Di meja terletak leper dengan tujuh biji Bigilan, yang me­nandakan bahwa kandungan Patonah, isteri Pak Marhamah sudah masuk bulan ke tujuh. Di atas meja tersebut, juga ter­dapat sebuah cawan yang berisi bunga Komkoman, yaitu bunga yang terdiri dari bermacam-macam jenis, direndam dalam air. Bunga Komkoman ini tidak lain bunga rampai yang diren­dam. Benda-benda itu dimaksudkan sebagai sajian.

Hari itu, Patonah menjadi pusat perhatian sanak saudara­nya sekoren.
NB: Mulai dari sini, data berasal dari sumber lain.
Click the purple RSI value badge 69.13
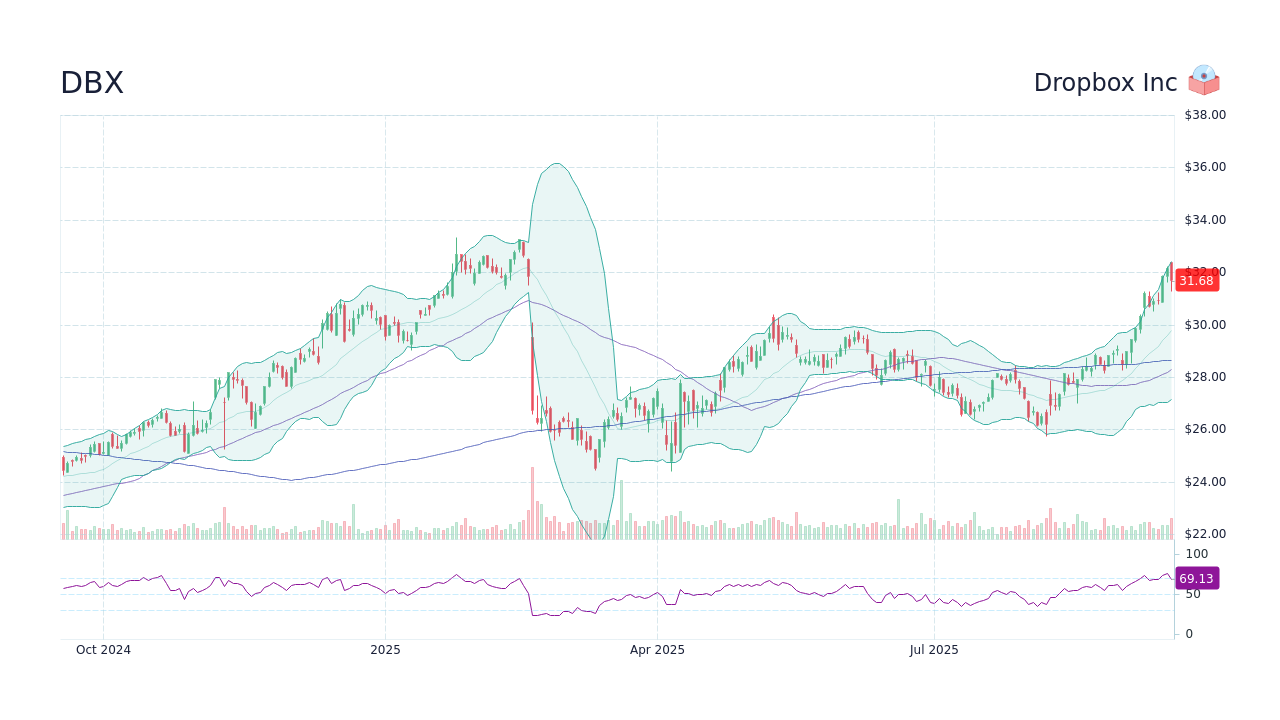 click(x=1196, y=579)
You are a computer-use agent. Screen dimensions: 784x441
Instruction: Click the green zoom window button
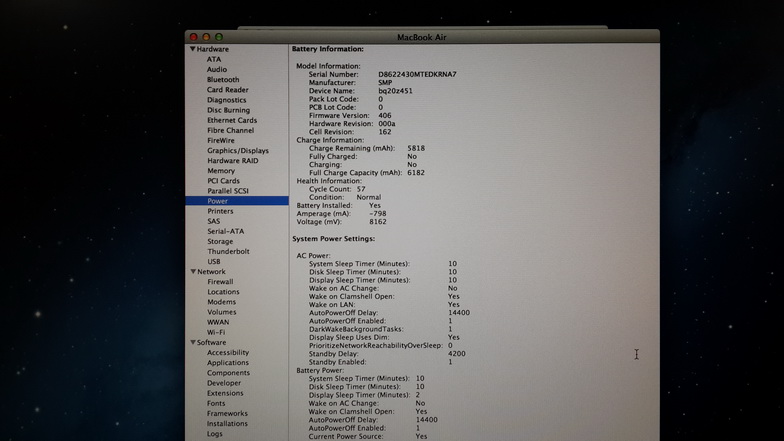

Mereka yang hadir itu adalah saudara-saudara dekatnya yang datang dari desa sekitarnya. Karena kandungan Patonah sudah masuk bulan ketujuh, maka orang tuanya me­nyelenggarakan upacara Pelet kandhung atau Pelet Betteng. Arti dari nama upacara tersebut adalah pijat kandungan atau pijat perut.

Upacara pelet kandhung dimaksudkan agar si ibu yang mengandung selalu sehat, sedang bayi yang dikandungnya, sehat dan selamat sampai waktu dilahirkan.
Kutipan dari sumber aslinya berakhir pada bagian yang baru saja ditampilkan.